▶ _Problem details_
Arrange the lines from the one containing "The width and height of the screenshot is (1000, 563)." through the one containing "(751, 128)." as a Markdown table with the columns Row and Content. Number each row, and leave out blank lines.

▶ _Provided data_
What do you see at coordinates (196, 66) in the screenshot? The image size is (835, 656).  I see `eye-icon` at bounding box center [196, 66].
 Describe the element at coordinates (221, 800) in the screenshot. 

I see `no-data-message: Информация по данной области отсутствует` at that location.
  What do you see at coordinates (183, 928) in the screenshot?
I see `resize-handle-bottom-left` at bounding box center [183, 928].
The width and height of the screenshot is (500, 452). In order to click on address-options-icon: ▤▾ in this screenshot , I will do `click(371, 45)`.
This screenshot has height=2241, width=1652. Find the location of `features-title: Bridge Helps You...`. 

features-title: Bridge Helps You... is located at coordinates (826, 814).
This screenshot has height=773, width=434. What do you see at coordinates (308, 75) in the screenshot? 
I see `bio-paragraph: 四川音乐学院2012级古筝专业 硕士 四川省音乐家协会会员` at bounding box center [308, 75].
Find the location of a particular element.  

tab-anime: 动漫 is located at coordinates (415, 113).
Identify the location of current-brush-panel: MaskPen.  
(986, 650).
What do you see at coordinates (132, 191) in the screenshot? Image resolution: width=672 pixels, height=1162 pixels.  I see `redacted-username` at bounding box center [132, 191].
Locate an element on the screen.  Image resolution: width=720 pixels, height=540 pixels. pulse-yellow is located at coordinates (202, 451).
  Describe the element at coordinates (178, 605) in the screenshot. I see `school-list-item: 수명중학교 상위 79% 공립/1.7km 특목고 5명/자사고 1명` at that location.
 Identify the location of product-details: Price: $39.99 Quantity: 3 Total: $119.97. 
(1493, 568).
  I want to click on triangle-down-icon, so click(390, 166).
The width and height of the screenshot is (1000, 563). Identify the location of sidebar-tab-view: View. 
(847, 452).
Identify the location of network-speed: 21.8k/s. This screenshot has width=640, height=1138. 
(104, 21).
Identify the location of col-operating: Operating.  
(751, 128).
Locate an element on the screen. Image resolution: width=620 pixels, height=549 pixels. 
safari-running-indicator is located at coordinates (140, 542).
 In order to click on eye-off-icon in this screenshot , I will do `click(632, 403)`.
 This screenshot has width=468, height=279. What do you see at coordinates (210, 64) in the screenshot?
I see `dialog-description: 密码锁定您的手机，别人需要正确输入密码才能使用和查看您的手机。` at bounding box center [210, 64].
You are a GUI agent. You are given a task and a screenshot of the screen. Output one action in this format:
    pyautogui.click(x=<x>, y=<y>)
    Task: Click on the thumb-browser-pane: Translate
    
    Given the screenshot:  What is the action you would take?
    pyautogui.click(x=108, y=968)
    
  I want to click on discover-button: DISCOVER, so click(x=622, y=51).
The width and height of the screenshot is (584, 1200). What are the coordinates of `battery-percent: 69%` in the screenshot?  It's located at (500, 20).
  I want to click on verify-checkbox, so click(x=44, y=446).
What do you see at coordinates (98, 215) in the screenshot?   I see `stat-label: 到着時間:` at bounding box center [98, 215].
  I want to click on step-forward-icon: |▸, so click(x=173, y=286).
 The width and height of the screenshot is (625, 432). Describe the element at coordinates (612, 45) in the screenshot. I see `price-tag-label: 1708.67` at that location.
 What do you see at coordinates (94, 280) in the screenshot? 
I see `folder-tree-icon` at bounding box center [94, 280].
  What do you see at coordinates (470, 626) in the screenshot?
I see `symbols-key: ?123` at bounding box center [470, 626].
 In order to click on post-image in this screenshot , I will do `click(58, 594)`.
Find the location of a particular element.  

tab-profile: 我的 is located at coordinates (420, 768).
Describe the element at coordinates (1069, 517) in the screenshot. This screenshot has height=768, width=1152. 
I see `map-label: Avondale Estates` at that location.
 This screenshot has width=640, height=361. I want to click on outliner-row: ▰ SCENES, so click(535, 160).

▶ _Written response_
| Row | Content |
|---|---|
| 1 | The width and height of the screenshot is (1000, 563). Identify the location of sidebar-tab-view: View.  |
| 2 | (847, 452). |
| 3 | Identify the location of network-speed: 21.8k/s. This screenshot has width=640, height=1138.  |
| 4 | (104, 21). |
| 5 | Identify the location of col-operating: Operating.   |
| 6 | (751, 128). |